EXERCISE:
Retype the records below line for line, leaving out the pictures.

────────

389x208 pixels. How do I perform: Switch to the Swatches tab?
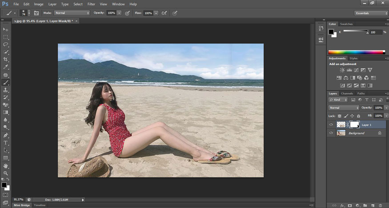(345, 24)
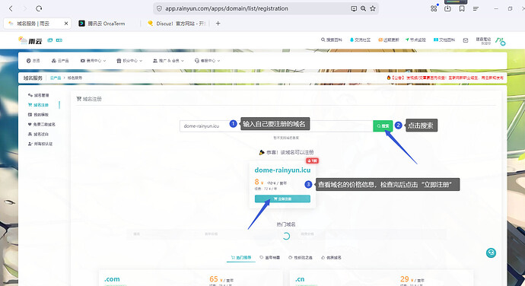Screen dimensions: 525x286
Task: Click the zoom magnifier icon in the address bar
Action: [x=363, y=8]
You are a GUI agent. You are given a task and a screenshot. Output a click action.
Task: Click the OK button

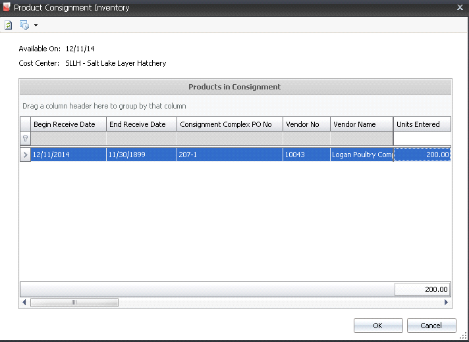coord(377,326)
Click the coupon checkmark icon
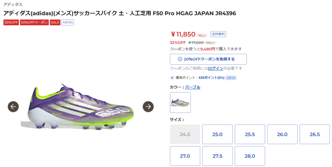The width and height of the screenshot is (332, 167). click(x=180, y=59)
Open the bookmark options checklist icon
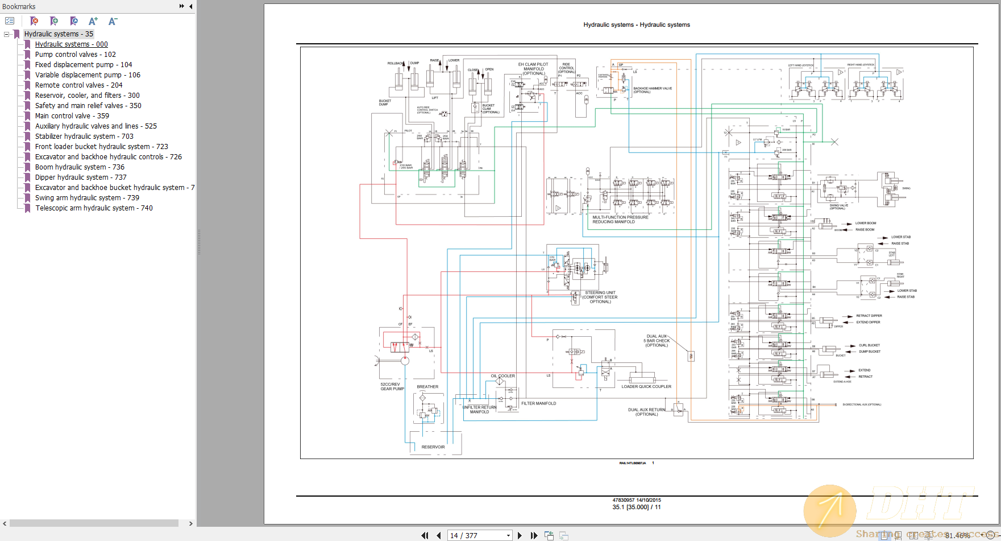1001x541 pixels. tap(9, 20)
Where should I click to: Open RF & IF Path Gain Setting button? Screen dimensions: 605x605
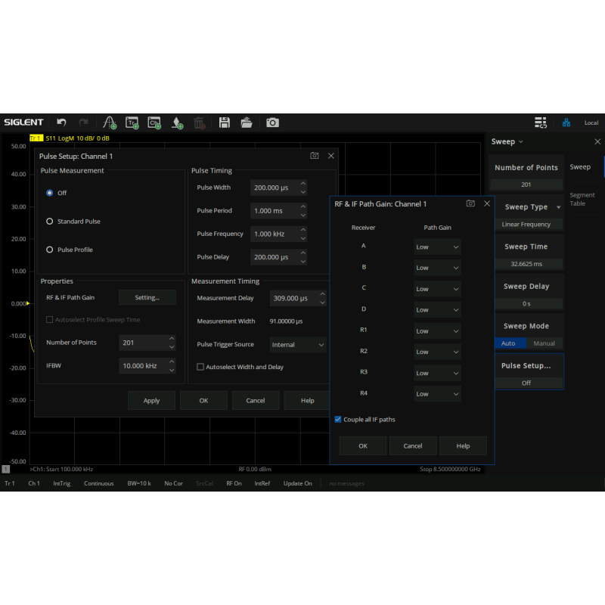tap(147, 298)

────────

OUTPUT:
389x208 pixels. How do I perform: Switch to the Swatches tab?
(345, 24)
Screen dimensions: 525x286
Task: Click the zoom magnifier icon in the address bar
Action: [x=363, y=8]
You are a GUI agent. You are given a task and a screenshot. Output a click action.
Task: Click the OK button

coord(377,326)
Click the coupon checkmark icon
The width and height of the screenshot is (332, 167). click(x=180, y=59)
Open the bookmark options checklist icon
1001x541 pixels. tap(9, 20)
Where should I click to: Open RF & IF Path Gain Setting button? Screen dimensions: 605x605
tap(147, 298)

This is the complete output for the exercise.